**TO DO:** Search the records for the string "agent". Copy each line where it occurs.

**DATA TO EXAMINE:**
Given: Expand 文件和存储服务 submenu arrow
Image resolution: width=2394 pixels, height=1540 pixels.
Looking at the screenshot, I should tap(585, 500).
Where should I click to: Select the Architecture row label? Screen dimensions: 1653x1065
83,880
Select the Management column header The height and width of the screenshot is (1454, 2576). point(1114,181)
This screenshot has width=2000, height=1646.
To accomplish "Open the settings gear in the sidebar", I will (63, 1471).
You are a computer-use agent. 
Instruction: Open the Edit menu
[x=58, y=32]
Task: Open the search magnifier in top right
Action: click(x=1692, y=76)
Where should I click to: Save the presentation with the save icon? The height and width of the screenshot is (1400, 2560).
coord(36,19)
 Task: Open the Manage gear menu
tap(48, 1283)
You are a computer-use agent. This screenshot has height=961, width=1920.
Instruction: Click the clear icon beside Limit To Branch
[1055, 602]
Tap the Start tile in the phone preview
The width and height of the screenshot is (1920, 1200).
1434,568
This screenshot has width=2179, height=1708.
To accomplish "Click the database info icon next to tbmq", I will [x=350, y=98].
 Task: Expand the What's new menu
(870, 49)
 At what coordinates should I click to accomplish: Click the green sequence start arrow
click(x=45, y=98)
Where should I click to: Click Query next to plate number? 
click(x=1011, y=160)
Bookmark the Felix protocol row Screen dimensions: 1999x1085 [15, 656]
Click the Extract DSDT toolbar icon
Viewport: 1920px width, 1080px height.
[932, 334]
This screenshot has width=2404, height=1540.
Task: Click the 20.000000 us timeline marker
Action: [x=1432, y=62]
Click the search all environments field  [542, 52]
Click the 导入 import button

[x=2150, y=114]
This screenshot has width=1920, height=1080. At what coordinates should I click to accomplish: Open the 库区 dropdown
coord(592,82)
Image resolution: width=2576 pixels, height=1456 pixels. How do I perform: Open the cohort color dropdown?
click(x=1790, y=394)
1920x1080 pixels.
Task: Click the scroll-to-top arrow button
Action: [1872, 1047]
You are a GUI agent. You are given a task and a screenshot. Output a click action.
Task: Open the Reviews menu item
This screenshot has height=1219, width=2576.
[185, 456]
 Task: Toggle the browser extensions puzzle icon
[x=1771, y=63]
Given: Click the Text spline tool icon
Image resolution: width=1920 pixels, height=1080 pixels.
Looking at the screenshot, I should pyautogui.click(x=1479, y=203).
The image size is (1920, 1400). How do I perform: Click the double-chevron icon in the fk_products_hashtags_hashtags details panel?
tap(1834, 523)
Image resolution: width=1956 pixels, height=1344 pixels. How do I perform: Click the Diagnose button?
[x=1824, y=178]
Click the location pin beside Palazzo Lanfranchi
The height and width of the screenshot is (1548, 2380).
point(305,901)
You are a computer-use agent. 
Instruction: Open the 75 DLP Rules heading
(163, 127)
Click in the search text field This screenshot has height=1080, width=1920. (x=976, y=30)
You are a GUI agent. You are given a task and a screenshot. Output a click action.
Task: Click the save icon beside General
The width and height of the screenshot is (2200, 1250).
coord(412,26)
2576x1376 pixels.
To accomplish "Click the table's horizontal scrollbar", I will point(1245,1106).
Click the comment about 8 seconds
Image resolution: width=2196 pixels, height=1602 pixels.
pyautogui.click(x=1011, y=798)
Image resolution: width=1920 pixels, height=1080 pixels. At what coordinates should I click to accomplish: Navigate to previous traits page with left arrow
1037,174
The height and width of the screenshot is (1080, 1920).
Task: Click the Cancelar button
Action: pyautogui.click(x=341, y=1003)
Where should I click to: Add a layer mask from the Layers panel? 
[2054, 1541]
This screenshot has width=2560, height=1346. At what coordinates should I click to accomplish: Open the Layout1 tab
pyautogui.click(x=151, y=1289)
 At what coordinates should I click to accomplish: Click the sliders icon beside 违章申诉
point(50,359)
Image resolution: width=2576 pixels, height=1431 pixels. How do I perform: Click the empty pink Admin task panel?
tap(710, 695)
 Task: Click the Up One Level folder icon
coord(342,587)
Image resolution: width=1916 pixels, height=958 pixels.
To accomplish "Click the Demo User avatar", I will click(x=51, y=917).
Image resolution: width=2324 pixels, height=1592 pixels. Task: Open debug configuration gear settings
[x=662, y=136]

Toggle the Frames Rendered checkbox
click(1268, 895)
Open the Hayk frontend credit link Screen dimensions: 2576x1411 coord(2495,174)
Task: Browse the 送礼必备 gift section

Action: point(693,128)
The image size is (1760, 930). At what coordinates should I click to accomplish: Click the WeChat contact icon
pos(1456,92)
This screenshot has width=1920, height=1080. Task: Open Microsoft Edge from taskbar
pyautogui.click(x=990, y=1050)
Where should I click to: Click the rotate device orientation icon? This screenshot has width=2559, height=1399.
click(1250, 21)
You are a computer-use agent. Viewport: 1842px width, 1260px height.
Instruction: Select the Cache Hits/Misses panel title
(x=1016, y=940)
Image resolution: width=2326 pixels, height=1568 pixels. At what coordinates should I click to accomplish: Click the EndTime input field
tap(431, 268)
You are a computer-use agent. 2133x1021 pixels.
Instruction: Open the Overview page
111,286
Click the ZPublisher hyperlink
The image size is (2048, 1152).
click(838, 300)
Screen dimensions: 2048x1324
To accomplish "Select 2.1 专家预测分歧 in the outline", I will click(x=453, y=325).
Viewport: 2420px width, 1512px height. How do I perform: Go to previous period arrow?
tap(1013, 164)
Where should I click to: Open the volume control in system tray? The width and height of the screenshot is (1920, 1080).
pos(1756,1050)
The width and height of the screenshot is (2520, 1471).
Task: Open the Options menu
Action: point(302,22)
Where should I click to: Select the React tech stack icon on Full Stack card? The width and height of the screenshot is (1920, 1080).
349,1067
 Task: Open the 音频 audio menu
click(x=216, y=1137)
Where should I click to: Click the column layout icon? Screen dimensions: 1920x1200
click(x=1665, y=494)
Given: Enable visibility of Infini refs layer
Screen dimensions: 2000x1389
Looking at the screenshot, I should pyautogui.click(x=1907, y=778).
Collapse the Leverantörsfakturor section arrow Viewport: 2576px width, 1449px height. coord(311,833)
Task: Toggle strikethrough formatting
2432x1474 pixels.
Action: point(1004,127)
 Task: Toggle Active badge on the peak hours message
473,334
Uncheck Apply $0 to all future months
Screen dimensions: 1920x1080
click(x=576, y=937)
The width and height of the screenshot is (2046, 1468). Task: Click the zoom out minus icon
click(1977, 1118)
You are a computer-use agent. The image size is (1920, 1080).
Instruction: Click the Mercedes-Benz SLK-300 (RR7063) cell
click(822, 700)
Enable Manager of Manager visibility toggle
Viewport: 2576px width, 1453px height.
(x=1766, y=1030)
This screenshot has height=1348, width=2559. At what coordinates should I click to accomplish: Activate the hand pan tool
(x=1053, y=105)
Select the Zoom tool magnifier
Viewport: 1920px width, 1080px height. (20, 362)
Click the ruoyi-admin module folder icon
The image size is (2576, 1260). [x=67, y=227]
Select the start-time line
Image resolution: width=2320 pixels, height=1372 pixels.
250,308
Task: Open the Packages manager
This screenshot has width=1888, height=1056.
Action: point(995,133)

**ANSWER:**
You are a computer-use agent. 
You are a computer-use agent. This screenshot has height=961, width=1920.
You are a GUI agent. You are given a task and a screenshot. Output a click action.
You are a computer-use agent. 
You are a GUI agent. You are given a task and a screenshot. Output a click action.
You are a computer-use agent. Viewport: 1842px width, 1260px height.
You are a computer-use agent. 2133x1021 pixels.
You are a computer-use agent. The image size is (1920, 1080).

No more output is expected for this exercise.